Nella nostra convivenza all'interno dell'Unione europea le decisioni di natura penale, che devono
essere efficaci, proporzionate e dissuasive, per i crimini ambientali più gravi vanno assunte a livello
del singolo stato e non a livello dell'Unione europea. Quindi possiamo immaginare una circolarità
di azione, che parte da stimoli che possono venire localmente, attraverso decisioni globali assunte
dall’UE e un percorso attuativo in sede locale a cui farà seguito ancora un monitoraggio. L'Unione
europea è un formidabile strumento di monitoraggio dello stato dell'ambiente, delle acque,
dell'aria, del suolo ecc. Il monitoraggio è la rete per il controllo del rispetto del diritto
dell’ambiente, diventa punto di convergenza e di afflusso di ondate continue di informazione e
rilevazioni che possono essere anche premonitrici (nella vicenda Chernobyl il ritardo nelle
informazioni è stato fatale).

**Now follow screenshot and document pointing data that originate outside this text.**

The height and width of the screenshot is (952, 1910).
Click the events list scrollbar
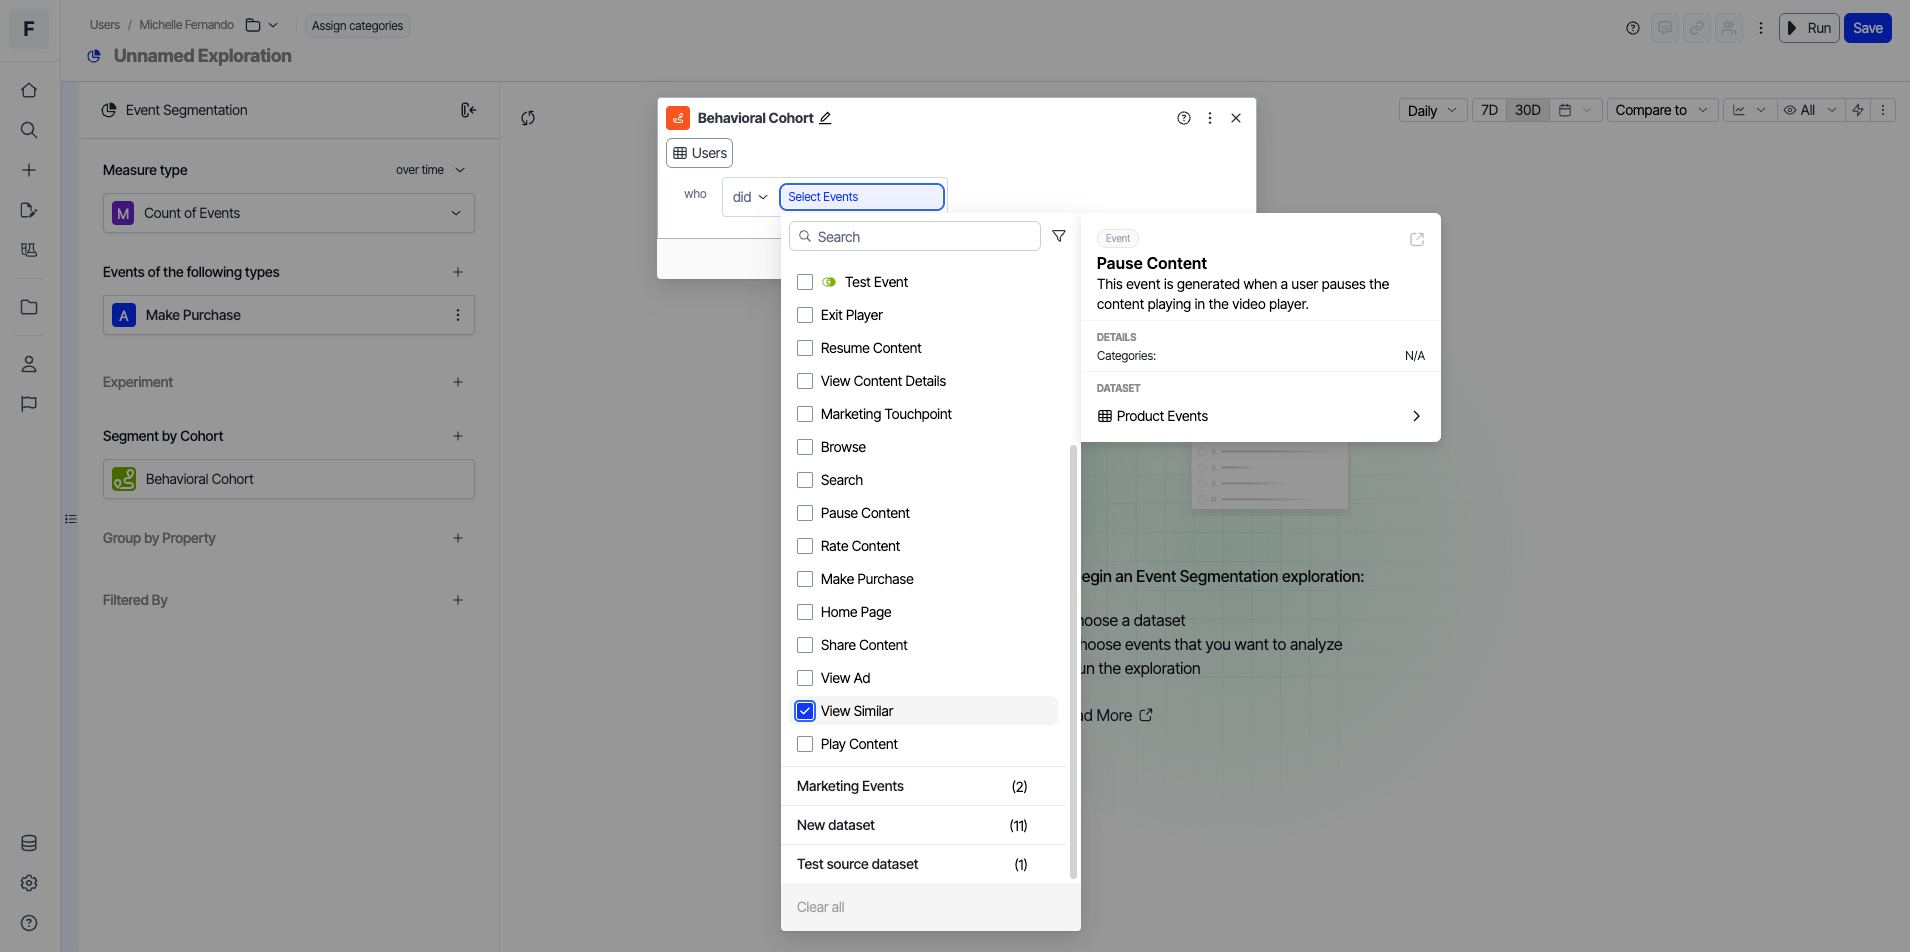tap(1073, 660)
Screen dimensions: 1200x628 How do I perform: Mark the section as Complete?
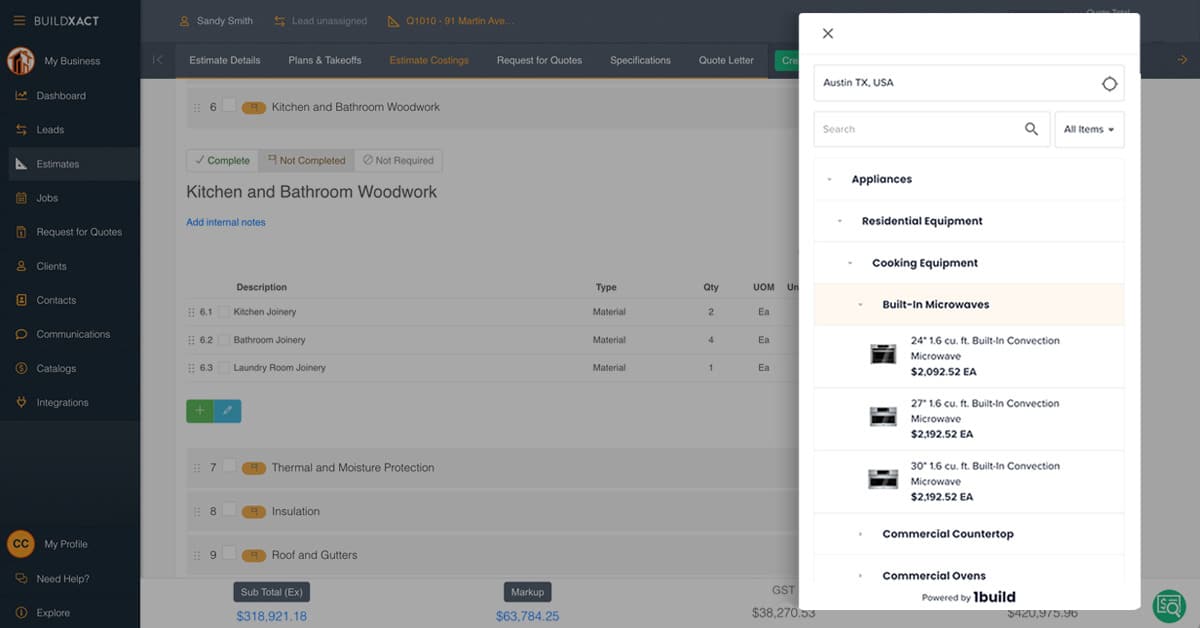coord(221,160)
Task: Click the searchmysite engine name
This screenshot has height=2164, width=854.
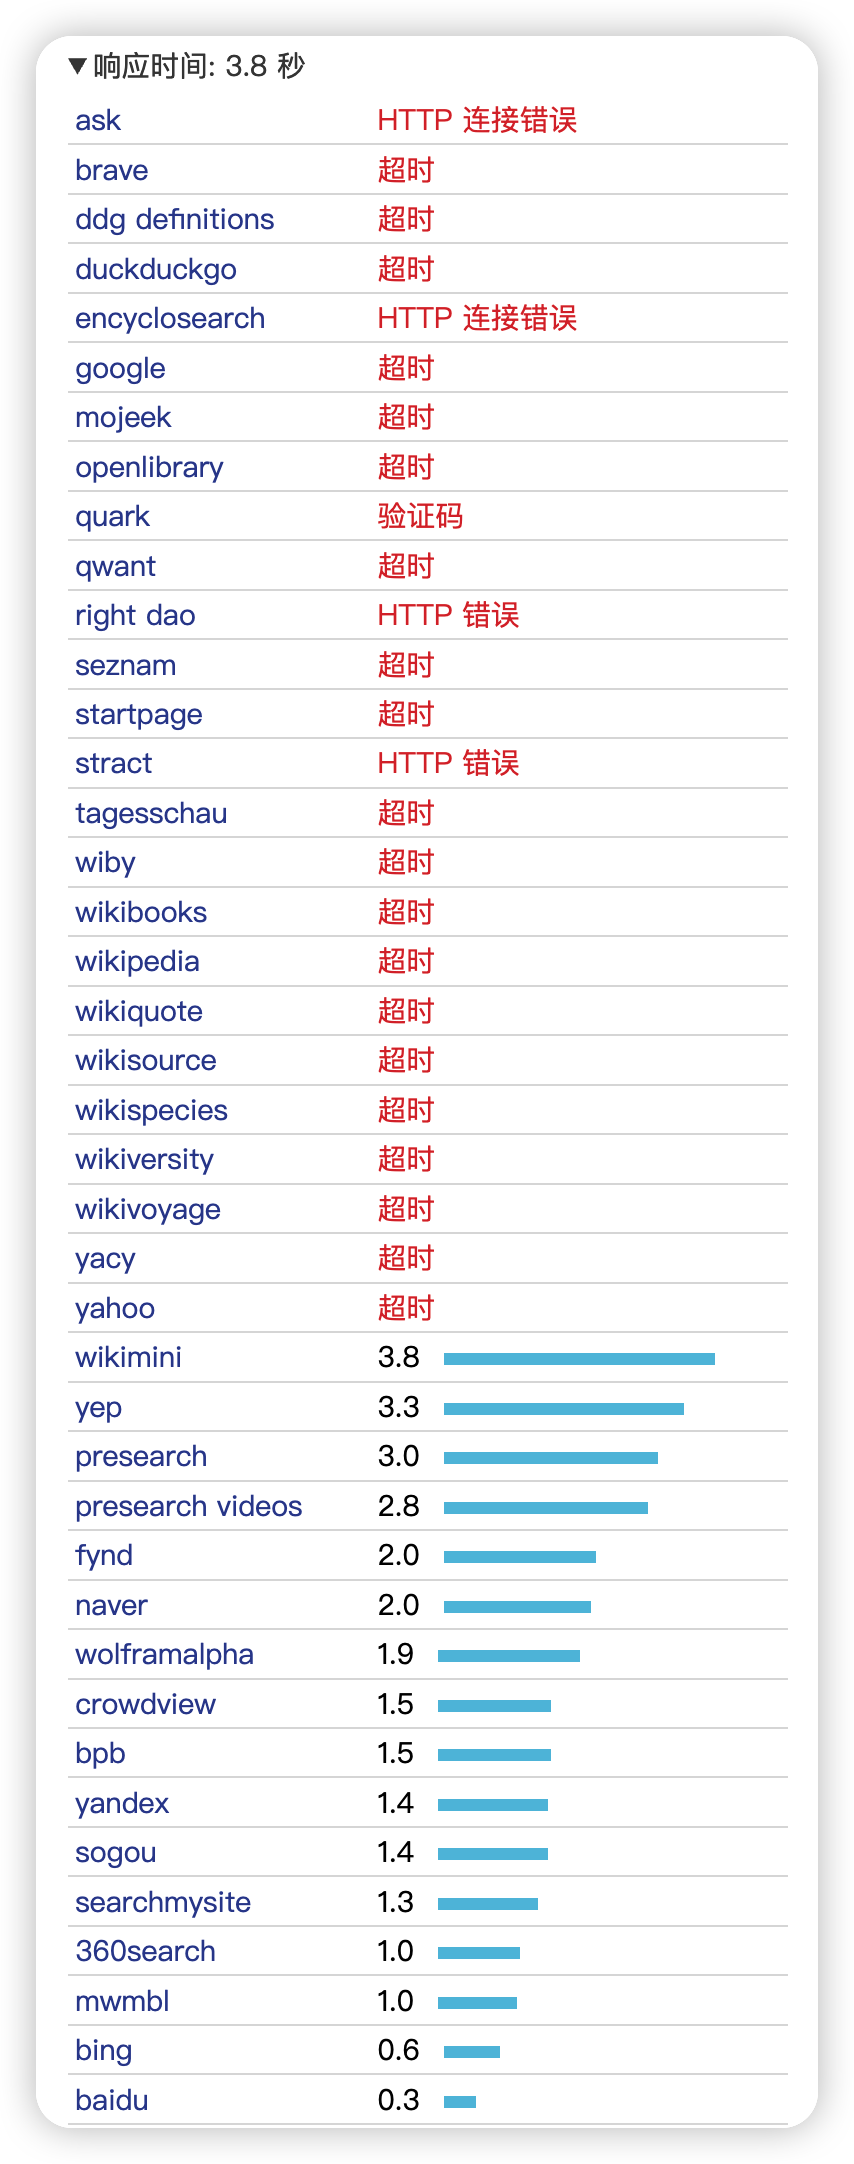Action: point(163,1903)
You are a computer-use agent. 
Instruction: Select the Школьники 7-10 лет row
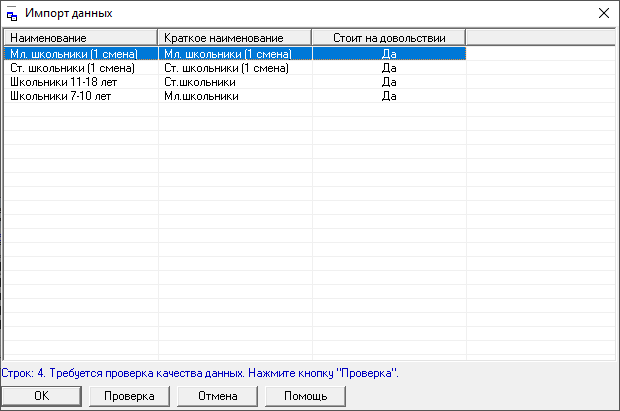(x=54, y=96)
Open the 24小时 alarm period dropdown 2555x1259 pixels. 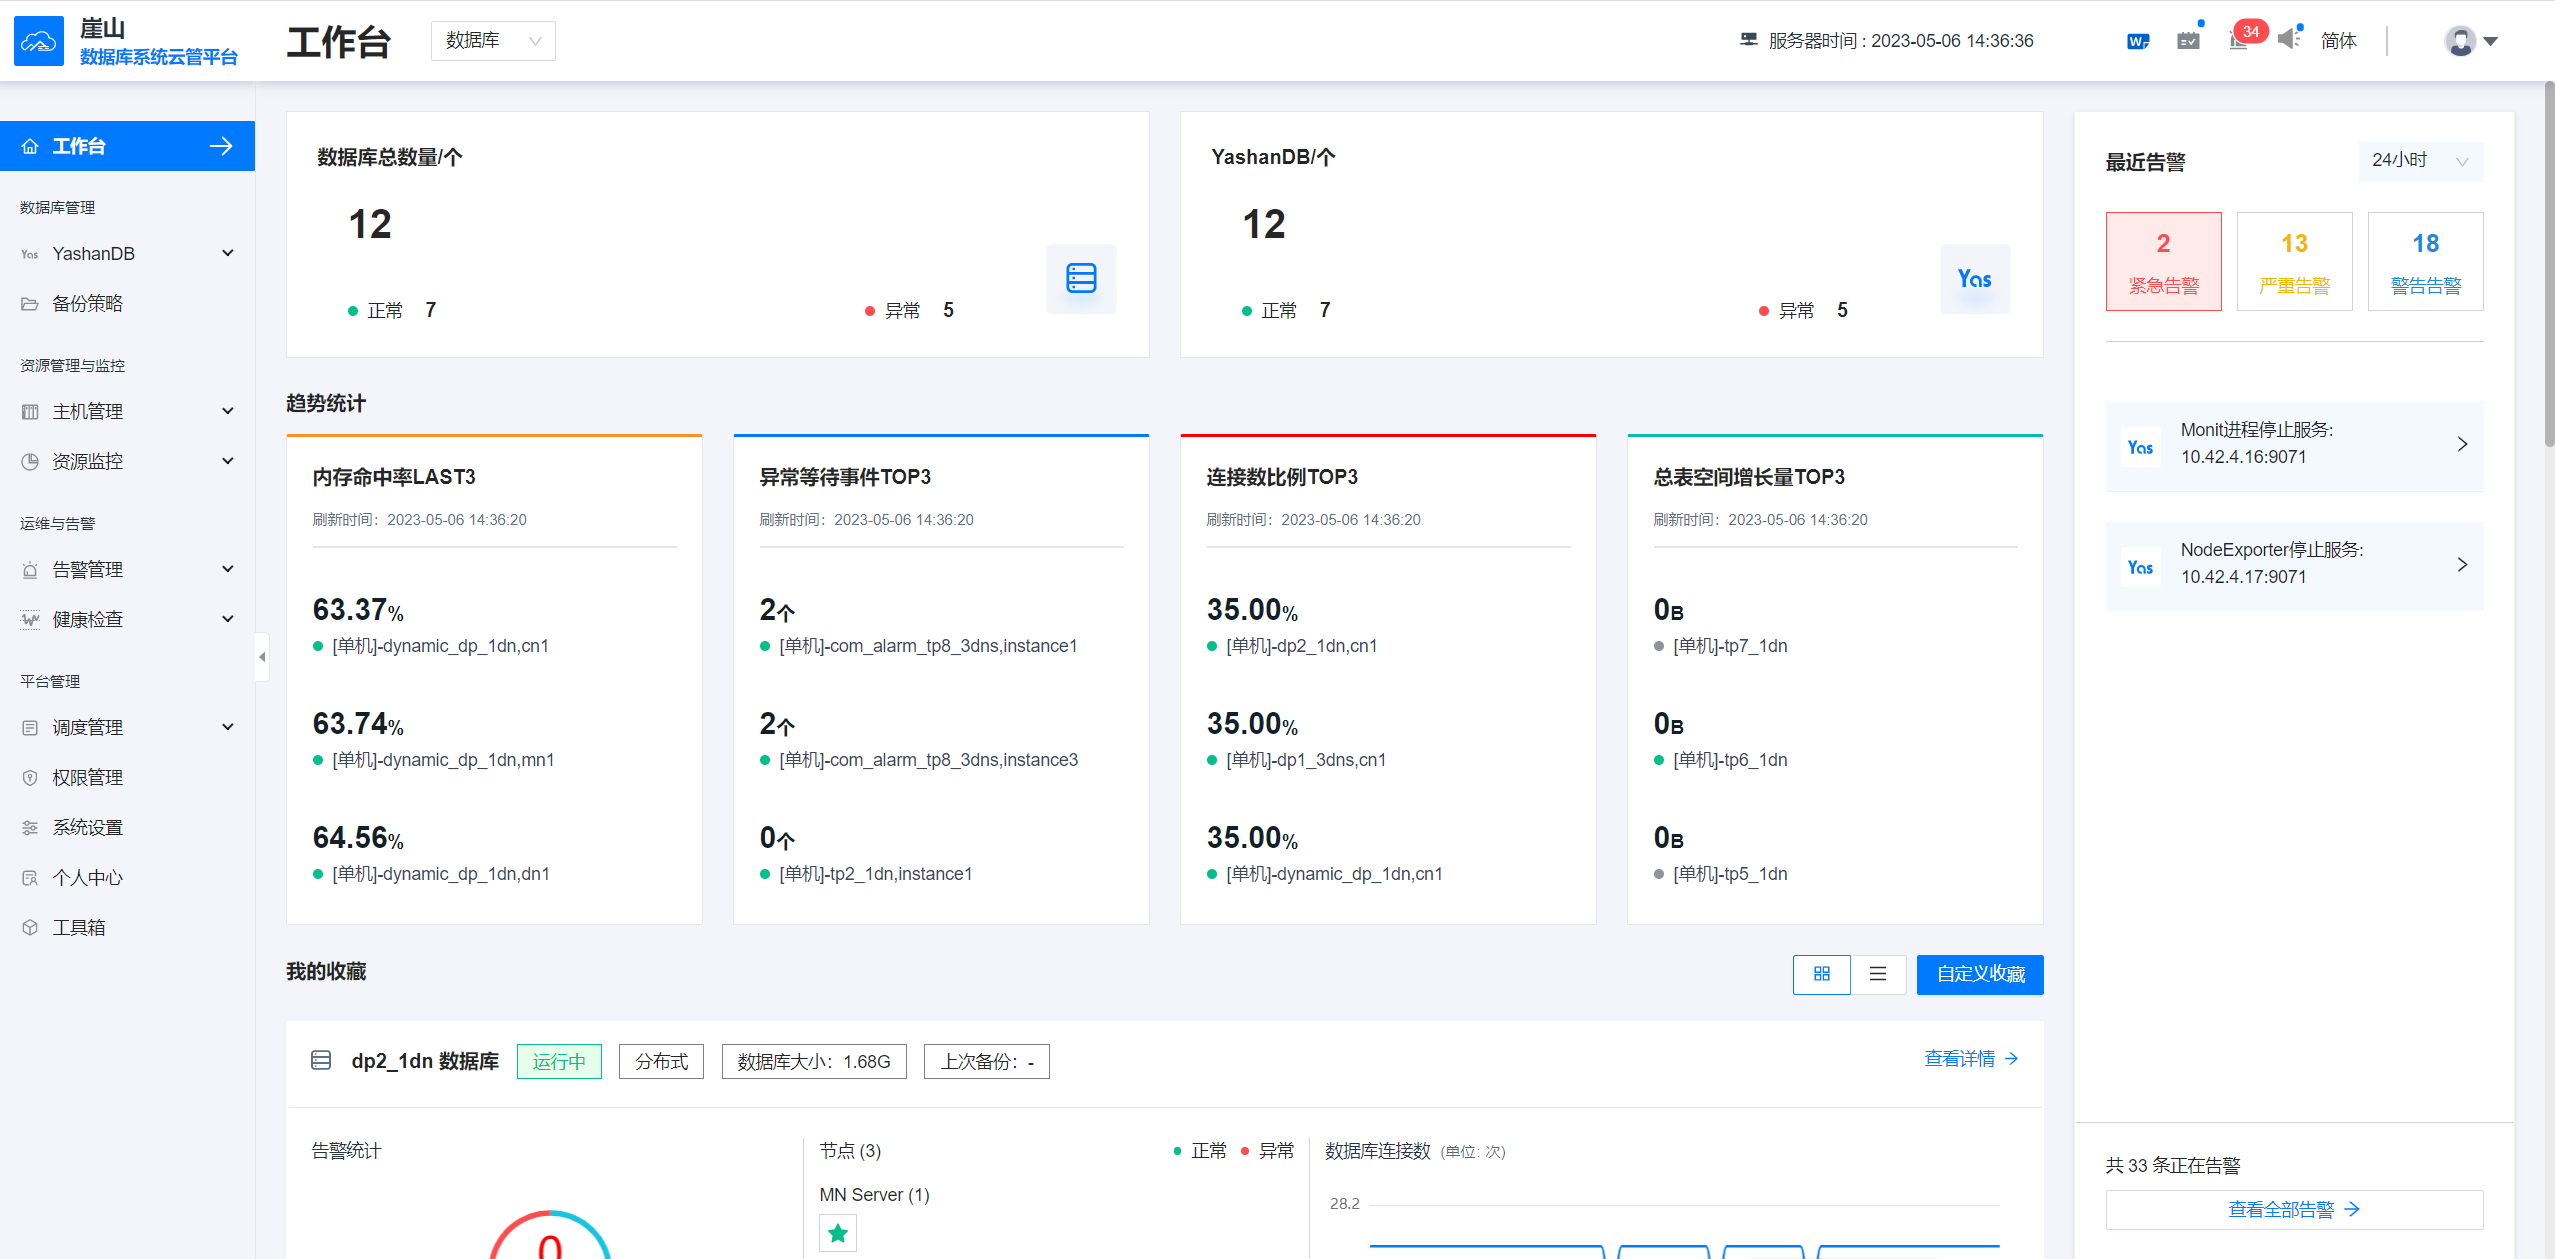(2420, 161)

Il monitoraggio è un bene comune in qualche modo e l’IMPEL
(European Union Network for the Implementation and Enforcement of Environmental Law) è una
rete internazionale delle autorità ambientali statali per stimolare l'applicazione, scambiando idee
migliori passi. Il fatto di essere in rete consente ai paesi membri di sviluppare pratiche migliori e di
veder complessivamente migliorare la qualità del nostro ambiente grazie al fatto che ci comporta
meglio. Spesso, più che norme cogenti, divieti e sanzioni, può fare molto un momento imitativo e
di diffusione di come stanno operando bene altri governi.
Parlamento europeo
La Commissione europea un ruolo tecnico di grandissimo rilievo, ma un soggetto importante che è
entrato in campo negli ultimi anni, importante sia per la sua sensibilità particolare che per il
carattere fortemente innovativo delle soluzioni che propugna è il Parlamento europeo. Non è un
luogo di declamazione, è un Parlamento tra i più attrezzati al mondo dal punto di vista delle
competenze, tra i più capaci ad interloquire con una pluralità di soggetti competenti e un luogo nel
quale le politiche vengono elaborate in maniera molto articolata, in continua relazione con
l’opinione pubblica. Il diritto ambientale dell'Unione oggi risente molto di spinte che derivano dal
Parlamento europeo, per esempio la fortissima convinzione che si deve andare verso una
economia circolare, cioè un'economia che recupera come materia rinnovata i prodotti e non
lasciarli come rifiuti. Il Parlamento è un soggetto che ha fortemente spinto l'implementazione di
una legislazione più attente più completa in questi campi. L’altro versante per il quale è
significativamente all’avanguardia è quello relativo ai cambiamenti climatici, quindi tutta una
serie di innovazioni o di nuovi campi via via esplorati. Le associazioni ambientaliste, il mondo
scientifico-accademico, trovano spesso in questo Parlamento non un soggetto, come succede in
genere nel nostro Parlamento nazionale, presso il quale si va occasionalmente per un’audizione e
si viene ascoltati per dimenticarsene, ma ha una rete di collegamento, una trasparenza di azione
che sono straordinariamente vivi ed efficaci.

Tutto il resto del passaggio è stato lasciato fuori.